Congressional Leaders Moving Forward on Closed-Door Energy Bill Negotiations 1

Posted by Brad Johnson Mon, 15 Oct 2007 18:31:00 GMT

From CQ Greensheets and Detroit News reports on movement on the inter-chamber energy bill negotiating process:
  • The controversial standard legislation – fuel economy (CAFE) and renewable fuels (RFS) from the Senate bill (HR 6), and renewable energy (RPS) from the House bill (HR 3221) – “will be worked out behind closed doors between House Speaker Nancy Pelosi and Senate Majority Leader Harry Reid”, with staff-level discussions this week
  • Opponents of the CAFE legislation in the Senate bill continue a last-ditch effort to advocate Hill-Terry (HR 2927) and get Senators to switch their votes. The coalition, led by Energy and Commerce chair John Dingell, includes:
  • Dingell’s staff is meeting with the leadership staff for the closed-door negotiations, but he is leaving the door open to blocking the energy bill: “I’m not foreclosing any option. I don’t make the jungle. I just live there.” He also said that trying to get a bill completed before the scheduled October 26 recess “is to invite a disaster.”
    From CQ Greensheets:
    Energy Talks to Begin, But Not on 3 Key Issues By Coral Davenport

    Negotiations on a major energy bill begin Monday — but Democratic leaders have already drawn fire for taking the three biggest and most contentious issues off the table. The three issues those leaders cite as their top priorities in crafting new energy policy — raising vehicle fuel economy standards and setting nationwide mandates for renewable fuels and electricity — will not be up for discussion as Energy Committee staffers from both chambers and parties convene to start hammering out a compromise bill.

    Instead, those highly controversial provisions — which, if enacted, would signal a new direction in U.S. energy policy — will be worked out behind closed doors between House Speaker Nancy Pelosi, D-Calif., and Senate Majority Leader Harry Reid, D-Nev., say congressional aides.

    Whatever bill emerges from the staff and leadership talks will then have to be sent back to both chambers for passage.

    Each of those initiatives passed one chamber, but not the other, this summer as part of a larger energy bill. The Senate passed a measure (HR 6) that would significantly raise fuel economy standards for cars and light trucks and would mandate production of 36 billion gallons of biofuels by 2022. The House bill (HR 3221) would require 15 percent of the nation’s electricity to come from renewable sources by 2020.

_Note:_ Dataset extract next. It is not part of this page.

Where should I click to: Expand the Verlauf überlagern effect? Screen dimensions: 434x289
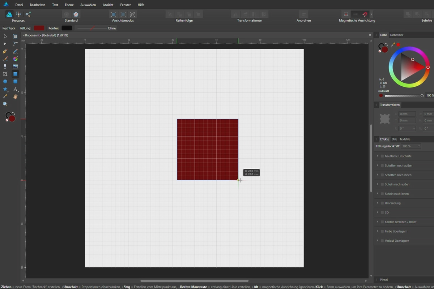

    But lawmakers question whether one bill containing all three contentious measures could make it through both chambers this year, especially as the fuel economy and renewable electricity provisions have divided Democrats, making a majority uncertain. Analysts say that appears to be the reason congressional leaders are keeping those pieces off the negotiating table, and trying to engineer the bill themselves — a strategy that has drawn plenty of criticism from Republicans.

    “I think the notion of establishing a negotiation framework where the three biggest elements of the plan are off the table is a fraud,” said Chris Tucker, communications director for House Republican Whip Roy Blunt, R-Mo.

    Many Republicans may not even attend the initial negotiations, in order to protest their inability to weigh in on the three key pieces. “At this time it’s unclear if Republicans are going to be attending talks on Monday,” said Matt LeTourneau, a spokesman for Senate Energy Committee Republicans. “One of our sticking points is that certain items are off the table. The issues that took up so much time on the Senate floor and House floor are not open for discussion.”

    Charges of partisan perfidy in energy negotiations are not new: In 2003, the Republican chairmen of the Senate and House energy committees, Sen. Pete V. Domenici of New Mexico and Rep. W.J. “Billy” Tauzin of Louisiana, privately drafted a proposal for consideration by conferees on a major energy bill — a process one Democratic aide called “the illusion of inclusion.” The plan eventually won conference approval amid partisan bickering, but the bill ultimately failed.

    Fuel Economy

    While key issues may be off staffers’ negotiating table, that doesn’t appear to have deterred a major lobbying push on at least one of them: raising corporate average fuel economy, or CAFE, standards.

    Efforts to legislate better vehicle mileage have been stalled for more than 20 years, but this summer’s Senate energy package included a provision that would require manufacturers to raise vehicle fleet averages to at least 35 miles per gallon by 2020 for cars, light trucks and sport utility vehicles.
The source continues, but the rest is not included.